# [Records provided]
▶

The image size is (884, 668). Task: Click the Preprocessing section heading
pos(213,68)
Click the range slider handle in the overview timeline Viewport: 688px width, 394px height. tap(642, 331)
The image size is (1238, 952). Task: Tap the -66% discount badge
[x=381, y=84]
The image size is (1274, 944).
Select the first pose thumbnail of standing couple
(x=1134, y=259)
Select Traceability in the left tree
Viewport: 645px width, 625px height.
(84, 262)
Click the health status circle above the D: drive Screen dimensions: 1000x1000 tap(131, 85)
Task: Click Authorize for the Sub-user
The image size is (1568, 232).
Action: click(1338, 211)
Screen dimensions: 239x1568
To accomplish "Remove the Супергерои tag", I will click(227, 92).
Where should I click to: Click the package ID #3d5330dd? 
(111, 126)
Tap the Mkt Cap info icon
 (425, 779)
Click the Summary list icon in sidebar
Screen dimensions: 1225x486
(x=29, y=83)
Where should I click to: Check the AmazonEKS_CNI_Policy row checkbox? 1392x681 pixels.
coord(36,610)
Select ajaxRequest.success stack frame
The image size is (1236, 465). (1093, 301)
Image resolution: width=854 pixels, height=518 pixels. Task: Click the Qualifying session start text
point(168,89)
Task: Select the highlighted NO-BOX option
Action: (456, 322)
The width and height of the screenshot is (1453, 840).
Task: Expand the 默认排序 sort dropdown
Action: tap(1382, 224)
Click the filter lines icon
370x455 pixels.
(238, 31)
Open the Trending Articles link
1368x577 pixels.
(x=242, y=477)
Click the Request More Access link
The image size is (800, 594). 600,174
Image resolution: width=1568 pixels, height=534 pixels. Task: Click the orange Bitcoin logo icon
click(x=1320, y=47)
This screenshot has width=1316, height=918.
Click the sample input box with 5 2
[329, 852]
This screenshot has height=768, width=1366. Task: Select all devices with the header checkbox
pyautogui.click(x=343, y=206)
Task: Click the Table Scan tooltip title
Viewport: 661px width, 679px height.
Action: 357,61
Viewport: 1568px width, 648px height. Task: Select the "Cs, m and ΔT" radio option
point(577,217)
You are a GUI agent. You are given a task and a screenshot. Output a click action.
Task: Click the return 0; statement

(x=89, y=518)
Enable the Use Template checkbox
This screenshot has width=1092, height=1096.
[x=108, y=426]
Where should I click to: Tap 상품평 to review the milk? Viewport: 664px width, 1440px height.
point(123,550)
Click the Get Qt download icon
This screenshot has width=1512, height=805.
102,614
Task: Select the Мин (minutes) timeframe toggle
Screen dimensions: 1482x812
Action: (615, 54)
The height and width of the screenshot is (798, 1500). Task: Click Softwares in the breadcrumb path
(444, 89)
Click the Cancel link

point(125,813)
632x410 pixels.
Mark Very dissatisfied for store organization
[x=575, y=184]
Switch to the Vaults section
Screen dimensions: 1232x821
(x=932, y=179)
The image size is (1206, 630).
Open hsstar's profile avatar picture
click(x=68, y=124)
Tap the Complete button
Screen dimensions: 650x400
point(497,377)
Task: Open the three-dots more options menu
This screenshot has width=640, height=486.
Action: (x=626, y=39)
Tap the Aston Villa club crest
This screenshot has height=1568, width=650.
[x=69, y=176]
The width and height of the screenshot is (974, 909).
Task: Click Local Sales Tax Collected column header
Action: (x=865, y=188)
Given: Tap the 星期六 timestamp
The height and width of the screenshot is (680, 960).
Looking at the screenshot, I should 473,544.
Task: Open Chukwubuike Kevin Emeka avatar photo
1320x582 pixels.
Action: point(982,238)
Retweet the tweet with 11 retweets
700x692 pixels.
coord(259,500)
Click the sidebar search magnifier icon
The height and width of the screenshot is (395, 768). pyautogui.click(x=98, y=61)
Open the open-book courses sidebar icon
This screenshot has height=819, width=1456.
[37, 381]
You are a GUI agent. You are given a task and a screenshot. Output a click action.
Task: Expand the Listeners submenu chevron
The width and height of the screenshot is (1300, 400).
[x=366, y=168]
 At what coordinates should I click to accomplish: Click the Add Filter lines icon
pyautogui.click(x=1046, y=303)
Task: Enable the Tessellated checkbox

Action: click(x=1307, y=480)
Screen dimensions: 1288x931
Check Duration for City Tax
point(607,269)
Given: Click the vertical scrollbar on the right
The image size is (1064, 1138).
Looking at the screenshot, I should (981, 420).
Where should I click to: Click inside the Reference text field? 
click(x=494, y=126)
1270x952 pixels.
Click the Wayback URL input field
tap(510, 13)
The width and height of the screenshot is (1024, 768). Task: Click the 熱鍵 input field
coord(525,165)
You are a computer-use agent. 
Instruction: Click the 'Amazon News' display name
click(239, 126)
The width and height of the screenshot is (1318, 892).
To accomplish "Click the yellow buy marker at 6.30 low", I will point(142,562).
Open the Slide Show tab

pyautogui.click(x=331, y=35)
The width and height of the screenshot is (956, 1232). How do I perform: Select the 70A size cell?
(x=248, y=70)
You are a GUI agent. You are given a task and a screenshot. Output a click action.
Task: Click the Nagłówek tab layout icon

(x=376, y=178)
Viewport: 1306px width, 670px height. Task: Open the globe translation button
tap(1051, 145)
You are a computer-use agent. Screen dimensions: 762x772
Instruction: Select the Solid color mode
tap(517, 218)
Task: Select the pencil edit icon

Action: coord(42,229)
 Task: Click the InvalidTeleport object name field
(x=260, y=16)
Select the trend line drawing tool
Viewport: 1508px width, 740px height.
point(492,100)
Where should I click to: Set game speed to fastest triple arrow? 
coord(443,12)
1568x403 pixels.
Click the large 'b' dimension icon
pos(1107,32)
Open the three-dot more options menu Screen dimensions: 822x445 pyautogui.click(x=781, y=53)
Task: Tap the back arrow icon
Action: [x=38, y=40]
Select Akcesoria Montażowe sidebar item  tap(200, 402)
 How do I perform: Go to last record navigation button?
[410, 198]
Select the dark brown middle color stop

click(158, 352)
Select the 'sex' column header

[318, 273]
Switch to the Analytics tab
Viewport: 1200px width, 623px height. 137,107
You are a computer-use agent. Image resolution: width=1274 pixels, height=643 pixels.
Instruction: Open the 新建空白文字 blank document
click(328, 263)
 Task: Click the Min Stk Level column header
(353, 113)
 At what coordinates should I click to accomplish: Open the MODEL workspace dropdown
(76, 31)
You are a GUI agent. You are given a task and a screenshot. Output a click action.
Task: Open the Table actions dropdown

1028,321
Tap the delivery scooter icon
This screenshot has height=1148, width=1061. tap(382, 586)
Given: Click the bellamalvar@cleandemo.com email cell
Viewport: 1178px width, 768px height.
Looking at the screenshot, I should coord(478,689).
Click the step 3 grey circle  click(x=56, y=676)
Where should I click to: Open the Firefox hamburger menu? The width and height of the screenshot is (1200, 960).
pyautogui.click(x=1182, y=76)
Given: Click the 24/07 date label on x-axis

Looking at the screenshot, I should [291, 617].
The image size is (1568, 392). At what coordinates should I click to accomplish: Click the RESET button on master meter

◀

# [Task brief]
Show every line of the data in which the word "computer" appears.

# [Reply to the task]
You are a computer-use agent. 
You are a computer-use agent. Screen dimensions: 762x772
You are a computer-use agent. Image resolution: width=1274 pixels, height=643 pixels.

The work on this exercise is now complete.